(GIVEN PROBLEM A) Could you reproduce the records verbatim, everything from their first line down to the line containing "79 (590, 280)", both ends included?

(PAGE EXTRACT)

John records all his instruments.
He sits a chimpanzee in front of the computer to do the mixing and mastering.

Great! The song is complete! But wait, should he save space by delivering in 48kHz?
John doesn't see many ultrasonic frequencies in the song. Did the chimp do something? No, it's just the nature of the song.

Should he deliver in 96kHz or 48kHz? Pretend the original recording format is some random crazy high arbitrary value or take the original recording format out of the equation.
 
As its the bit resolution and the convertors linearity (i.e. is it actually 24-bit accurate with equal sized bit steps) which are more important than the sampling rate giving higher frequencies, we're not bats. The higher sample rates are done for technical reasons as it is easier to produce slower roll-off filters which can (for some people) improve the 'sound'. An awful lot was recorded at 48kHz sample rate (and often taken to 96kHz using interpolation in the final offering, which nobody notices). All that said, I usually record stuff at 96kHz/24-bits, being an electronic engineer I like more samples!
 
Yeah, more of a concern when recording. (For all the reasons DuncanS just typed out.) Any sample rate can preserve the audio after the fact as long as the conversion uses something modern-ish like SOX or r8brain. Consumers with muttled sounding low pass filter sporting DACs can upsample as a workaround. (Many consumer AVR products do this by default.) This never had anything to do with preserving artifacts above the audio band.

(GIVEN PROBLEM B) Can you quote, without changing a word, everything in the sample-rate discussion from "John doesn't see" down to "of the equation."?

(GIVEN RECORDS)
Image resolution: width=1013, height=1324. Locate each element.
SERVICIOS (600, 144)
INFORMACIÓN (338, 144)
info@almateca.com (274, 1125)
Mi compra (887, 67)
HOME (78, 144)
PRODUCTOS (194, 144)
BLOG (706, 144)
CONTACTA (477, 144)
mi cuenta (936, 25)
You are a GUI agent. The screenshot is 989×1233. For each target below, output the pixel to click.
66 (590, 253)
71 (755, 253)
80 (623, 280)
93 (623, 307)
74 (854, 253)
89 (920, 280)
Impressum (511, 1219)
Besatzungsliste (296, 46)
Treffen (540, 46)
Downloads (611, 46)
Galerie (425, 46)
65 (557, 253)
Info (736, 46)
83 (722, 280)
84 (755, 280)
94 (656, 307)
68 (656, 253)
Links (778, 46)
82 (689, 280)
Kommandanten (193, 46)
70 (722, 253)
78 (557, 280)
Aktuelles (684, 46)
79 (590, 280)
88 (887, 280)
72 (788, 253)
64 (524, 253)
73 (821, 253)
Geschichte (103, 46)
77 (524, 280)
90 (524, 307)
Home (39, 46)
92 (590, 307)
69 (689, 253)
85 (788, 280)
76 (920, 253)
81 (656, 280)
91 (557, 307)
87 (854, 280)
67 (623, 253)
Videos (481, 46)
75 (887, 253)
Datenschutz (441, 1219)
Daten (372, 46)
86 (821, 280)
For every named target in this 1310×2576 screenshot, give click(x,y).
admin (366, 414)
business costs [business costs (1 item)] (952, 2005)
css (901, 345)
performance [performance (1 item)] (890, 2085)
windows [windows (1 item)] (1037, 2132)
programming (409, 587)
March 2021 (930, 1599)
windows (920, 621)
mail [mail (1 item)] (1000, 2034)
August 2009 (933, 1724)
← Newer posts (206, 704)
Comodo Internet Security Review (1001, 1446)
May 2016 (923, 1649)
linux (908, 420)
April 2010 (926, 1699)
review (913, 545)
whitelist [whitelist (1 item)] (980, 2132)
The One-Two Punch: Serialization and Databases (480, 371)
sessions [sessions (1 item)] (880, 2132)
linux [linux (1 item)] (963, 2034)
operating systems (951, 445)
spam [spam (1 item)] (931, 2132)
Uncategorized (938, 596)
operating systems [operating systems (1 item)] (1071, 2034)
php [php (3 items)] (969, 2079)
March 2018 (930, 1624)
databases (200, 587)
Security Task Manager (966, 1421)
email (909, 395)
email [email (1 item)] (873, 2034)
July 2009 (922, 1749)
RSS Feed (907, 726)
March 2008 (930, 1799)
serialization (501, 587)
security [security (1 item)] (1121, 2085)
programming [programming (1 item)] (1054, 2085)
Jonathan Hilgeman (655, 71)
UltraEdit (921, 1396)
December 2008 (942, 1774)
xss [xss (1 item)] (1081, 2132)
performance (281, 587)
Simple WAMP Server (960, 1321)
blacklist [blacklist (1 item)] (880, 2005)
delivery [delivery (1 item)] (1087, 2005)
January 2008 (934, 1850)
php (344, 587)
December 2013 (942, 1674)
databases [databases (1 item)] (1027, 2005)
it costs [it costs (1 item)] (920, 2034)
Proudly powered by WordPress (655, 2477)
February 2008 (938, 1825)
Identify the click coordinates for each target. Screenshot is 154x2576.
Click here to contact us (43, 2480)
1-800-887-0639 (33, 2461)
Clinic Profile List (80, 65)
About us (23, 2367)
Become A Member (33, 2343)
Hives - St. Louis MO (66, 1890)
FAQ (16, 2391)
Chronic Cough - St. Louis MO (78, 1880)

(FULL SOLUTION A)
Image resolution: width=1013, height=1324. Locate each element.
SERVICIOS (600, 144)
INFORMACIÓN (338, 144)
info@almateca.com (274, 1125)
Mi compra (887, 67)
HOME (78, 144)
PRODUCTOS (194, 144)
BLOG (706, 144)
CONTACTA (477, 144)
mi cuenta (936, 25)
You are a GUI agent. The screenshot is 989×1233. For each target below, output the pixel to click.
66 (590, 253)
71 (755, 253)
80 (623, 280)
93 (623, 307)
74 (854, 253)
89 (920, 280)
Impressum (511, 1219)
Besatzungsliste (296, 46)
Treffen (540, 46)
Downloads (611, 46)
Galerie (425, 46)
65 (557, 253)
Info (736, 46)
83 (722, 280)
84 (755, 280)
94 (656, 307)
68 (656, 253)
Links (778, 46)
82 (689, 280)
Kommandanten (193, 46)
70 (722, 253)
78 (557, 280)
Aktuelles (684, 46)
79 (590, 280)

(FULL SOLUTION B)
John doesn't see many ultrasonic frequencies in the song. Did the chimp do something? No, it's just the nature of the song.

Should he deliver in 96kHz or 48kHz? Pretend the original recording format is some random crazy high arbitrary value or take the original recording format out of the equation.